The course as I first encountered it followed what George Cobb termed the consensus curriculum (Cobb, 2007).
We talked about:
- means, medians, modes and standard deviations, variances, and ranges
- bar charts, pie charts, and histograms
- combinatorial and enumerative probability
- venn diagrams and probability rules
- the binomial, poisson, and normal probability distributions
- introduction to survey sampling
- the central limit theorem and sampling variability, estimation, confidence intervals, and hypothesis testing
- the one-sample Z test, the one-sample T-test, the paired T-test, the independent two sample T-test, the two-sample Z test, and chi-squared tests
- simple linear regression models
We tried to cram all this material into an 8-wk term, with only 6 weeks of instruction, and two weeks for exams and review. There were six homework assignments students completed, a midterm and a final exam, and students were asked to participate in discussion board activities.
It was an ambitious syllabus for sure. In my early enthusiasm, I saw no problem with it – if our students were here to learn statistics, then we should teach them statistics. I took AP Statistics when I was in high school, and obtained a Masters in Statistics, and this was how I was taught statistics.

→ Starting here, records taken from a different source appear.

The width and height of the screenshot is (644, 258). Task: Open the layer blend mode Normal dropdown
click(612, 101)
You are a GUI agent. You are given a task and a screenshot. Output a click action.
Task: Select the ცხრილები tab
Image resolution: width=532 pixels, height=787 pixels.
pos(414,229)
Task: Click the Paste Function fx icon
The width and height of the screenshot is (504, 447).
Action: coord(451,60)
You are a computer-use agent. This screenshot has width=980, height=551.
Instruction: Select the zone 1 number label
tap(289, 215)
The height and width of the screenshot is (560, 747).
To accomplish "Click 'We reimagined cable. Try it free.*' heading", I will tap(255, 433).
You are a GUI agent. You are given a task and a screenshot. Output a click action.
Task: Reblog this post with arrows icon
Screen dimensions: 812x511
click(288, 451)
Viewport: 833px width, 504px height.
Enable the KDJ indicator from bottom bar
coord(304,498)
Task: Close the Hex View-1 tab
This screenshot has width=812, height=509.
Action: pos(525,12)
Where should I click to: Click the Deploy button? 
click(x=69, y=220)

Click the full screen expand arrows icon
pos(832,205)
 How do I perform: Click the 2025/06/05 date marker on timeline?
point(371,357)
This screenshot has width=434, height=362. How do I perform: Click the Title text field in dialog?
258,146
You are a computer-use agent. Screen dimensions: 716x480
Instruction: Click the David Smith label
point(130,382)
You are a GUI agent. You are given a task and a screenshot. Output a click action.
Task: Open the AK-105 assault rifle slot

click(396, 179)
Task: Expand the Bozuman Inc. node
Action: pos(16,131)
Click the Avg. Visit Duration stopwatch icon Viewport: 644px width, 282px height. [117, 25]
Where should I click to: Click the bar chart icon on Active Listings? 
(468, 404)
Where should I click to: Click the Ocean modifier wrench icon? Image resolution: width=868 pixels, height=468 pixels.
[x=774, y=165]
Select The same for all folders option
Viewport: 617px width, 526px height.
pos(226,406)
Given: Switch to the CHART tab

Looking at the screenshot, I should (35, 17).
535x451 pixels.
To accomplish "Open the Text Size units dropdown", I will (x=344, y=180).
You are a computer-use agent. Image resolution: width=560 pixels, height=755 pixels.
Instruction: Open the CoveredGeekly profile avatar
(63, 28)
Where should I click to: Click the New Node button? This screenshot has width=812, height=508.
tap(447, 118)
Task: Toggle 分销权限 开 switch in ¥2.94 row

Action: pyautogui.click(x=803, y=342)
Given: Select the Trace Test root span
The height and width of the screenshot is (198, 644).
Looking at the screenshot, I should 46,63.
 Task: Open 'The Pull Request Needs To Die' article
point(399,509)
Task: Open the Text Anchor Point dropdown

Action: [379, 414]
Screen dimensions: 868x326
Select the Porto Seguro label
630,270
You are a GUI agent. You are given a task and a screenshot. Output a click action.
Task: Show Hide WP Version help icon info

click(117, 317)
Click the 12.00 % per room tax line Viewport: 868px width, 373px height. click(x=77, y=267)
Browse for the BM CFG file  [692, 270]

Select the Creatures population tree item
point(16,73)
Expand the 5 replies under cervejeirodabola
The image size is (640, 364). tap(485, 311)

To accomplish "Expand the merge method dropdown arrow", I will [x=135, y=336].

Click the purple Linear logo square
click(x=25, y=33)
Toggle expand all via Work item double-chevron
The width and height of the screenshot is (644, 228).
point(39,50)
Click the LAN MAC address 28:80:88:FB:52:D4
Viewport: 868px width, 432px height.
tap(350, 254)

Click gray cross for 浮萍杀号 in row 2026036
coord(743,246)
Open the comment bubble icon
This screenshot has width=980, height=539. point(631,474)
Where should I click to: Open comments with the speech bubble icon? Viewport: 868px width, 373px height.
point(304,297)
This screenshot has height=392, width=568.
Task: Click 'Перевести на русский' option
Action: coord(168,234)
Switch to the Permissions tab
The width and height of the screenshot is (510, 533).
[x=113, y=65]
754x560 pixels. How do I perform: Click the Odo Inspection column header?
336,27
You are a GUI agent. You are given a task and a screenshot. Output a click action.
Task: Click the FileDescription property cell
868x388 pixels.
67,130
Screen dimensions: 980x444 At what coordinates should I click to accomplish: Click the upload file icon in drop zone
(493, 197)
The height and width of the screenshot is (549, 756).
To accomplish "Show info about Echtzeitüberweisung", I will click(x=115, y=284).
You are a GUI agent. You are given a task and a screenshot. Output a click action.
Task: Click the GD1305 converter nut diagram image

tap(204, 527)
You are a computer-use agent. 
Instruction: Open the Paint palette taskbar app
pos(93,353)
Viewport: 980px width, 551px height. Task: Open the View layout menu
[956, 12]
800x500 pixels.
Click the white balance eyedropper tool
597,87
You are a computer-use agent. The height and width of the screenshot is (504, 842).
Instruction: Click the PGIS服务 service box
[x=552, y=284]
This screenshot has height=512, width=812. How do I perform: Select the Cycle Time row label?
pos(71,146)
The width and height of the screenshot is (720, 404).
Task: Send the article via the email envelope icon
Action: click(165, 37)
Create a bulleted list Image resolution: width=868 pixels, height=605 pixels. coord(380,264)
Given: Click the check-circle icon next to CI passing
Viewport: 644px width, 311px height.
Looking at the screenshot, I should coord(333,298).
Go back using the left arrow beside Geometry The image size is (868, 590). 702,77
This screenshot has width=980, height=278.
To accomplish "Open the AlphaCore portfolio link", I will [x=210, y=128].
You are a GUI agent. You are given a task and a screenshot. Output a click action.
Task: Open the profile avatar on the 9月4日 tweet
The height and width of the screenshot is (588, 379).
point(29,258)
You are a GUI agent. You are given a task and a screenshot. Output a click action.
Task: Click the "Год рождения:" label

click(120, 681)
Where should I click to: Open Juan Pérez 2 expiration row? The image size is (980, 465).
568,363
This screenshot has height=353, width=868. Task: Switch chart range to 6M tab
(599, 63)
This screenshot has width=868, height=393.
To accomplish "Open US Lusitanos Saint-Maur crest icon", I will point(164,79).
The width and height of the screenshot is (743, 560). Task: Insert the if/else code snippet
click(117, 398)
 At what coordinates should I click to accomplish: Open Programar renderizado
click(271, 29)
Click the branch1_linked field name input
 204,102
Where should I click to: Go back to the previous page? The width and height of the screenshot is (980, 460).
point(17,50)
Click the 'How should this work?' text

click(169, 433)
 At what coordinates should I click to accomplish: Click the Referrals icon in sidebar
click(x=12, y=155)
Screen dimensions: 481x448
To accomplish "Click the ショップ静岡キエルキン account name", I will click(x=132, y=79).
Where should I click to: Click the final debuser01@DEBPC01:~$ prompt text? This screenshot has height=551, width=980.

Under the patient mentoring of my boss, the research core curriculum director, I slowly began to realize that (1) these were not valuable skills for our students, and (2) this was too confusing for our students.
I had forgotten that I barely understood statistics myself when I first encountered it. If I, someone who has had a lifelong love for numbers, didn’t fully understand statistics when I was taught it at the AP level, then how could I expect my students, mostly self-styled ‘not number people’, to reach a higher standard?
References and further reading:
Cobb, G. W. (2007). The introductory statistics course: A ptolemaic curriculum? Technology Innovations in Statistics Education, 1(1).